= SELECTED EXCERPT =
Shanghai Travelers' Club magazine coversThe Shanghai Travelers’ Club magazine, the Chinese language publication read by China’s Elite global travelers has disclosed its much anticipated 2016 Editorial calendar yesterday. And clearly, Affluent Chinese travelers love the United States! According to Pierre Gervois, the New York City based Publisher and Editor-in-Chief of this publication “The new generation of Chinese business travelers have clearly chosen the United States as their strategic country for their business browth. We have seen in the past two years a very strong interest from Chinese corporations – and wealthy Chinese invividuals- to invest in the United States. The more they come to the U.S. for business, the more they tend to come back with their family for a U.S. luxury leisure experience”

= WORK REQUIRED =
Can you continue the article about the Shanghai Travelers' Club magazine's 2016 editorial calendar, picking up after its final sentence? The items after this text are separate material with no connection to it.

= RECORDED INFORMATION =
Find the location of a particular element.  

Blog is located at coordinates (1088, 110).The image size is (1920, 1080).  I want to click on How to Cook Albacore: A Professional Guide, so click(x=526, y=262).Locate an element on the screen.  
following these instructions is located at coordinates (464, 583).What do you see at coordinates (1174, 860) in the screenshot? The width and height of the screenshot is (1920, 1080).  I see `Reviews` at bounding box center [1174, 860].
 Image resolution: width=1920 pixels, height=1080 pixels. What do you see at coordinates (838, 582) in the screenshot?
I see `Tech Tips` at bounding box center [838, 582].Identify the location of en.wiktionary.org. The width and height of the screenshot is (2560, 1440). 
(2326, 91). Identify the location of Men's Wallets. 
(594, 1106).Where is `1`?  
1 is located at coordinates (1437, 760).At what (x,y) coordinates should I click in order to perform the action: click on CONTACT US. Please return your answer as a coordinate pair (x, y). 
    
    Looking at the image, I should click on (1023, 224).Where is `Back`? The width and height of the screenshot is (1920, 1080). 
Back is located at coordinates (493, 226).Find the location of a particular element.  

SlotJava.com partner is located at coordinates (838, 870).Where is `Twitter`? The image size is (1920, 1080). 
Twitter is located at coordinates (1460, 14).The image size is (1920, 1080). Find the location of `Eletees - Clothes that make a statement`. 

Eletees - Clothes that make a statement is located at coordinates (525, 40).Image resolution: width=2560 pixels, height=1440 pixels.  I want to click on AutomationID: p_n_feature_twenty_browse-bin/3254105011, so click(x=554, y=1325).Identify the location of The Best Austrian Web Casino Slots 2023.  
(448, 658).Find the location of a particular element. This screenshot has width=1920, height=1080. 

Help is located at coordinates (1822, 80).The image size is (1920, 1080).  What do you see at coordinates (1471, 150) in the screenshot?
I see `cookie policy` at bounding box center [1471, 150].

= RESULT OF THE TASK =
It’s no more just about luxury shopping: Philanthropy and real estate investment are also hot topics. The January 2016 issue will have “Philanthropy in America” as its main feature. “Many Chinese CEO’s residing in the U.S. are willing to create their own philanthropic foundations in America, as they used to do in China. We’ll publish stories to help them to understand how to create a charity organization with all the necessary partners: banks, wealth management advisors & attorneys” added Pierre Gervois.

Driving a vintage 1960 Cadillac on Road 66 is also part of a true luxury American experience. (You can also rent a brand new Cadillac SUV). The march 2016 issue will feature a “Luxury road trip to America” story. Ralph Lauren ripped Jeans, Louis Vuitton beaten up keepall bag, vintage Rolex, Room 101 skull necklace, a motel with neon signs, this is America.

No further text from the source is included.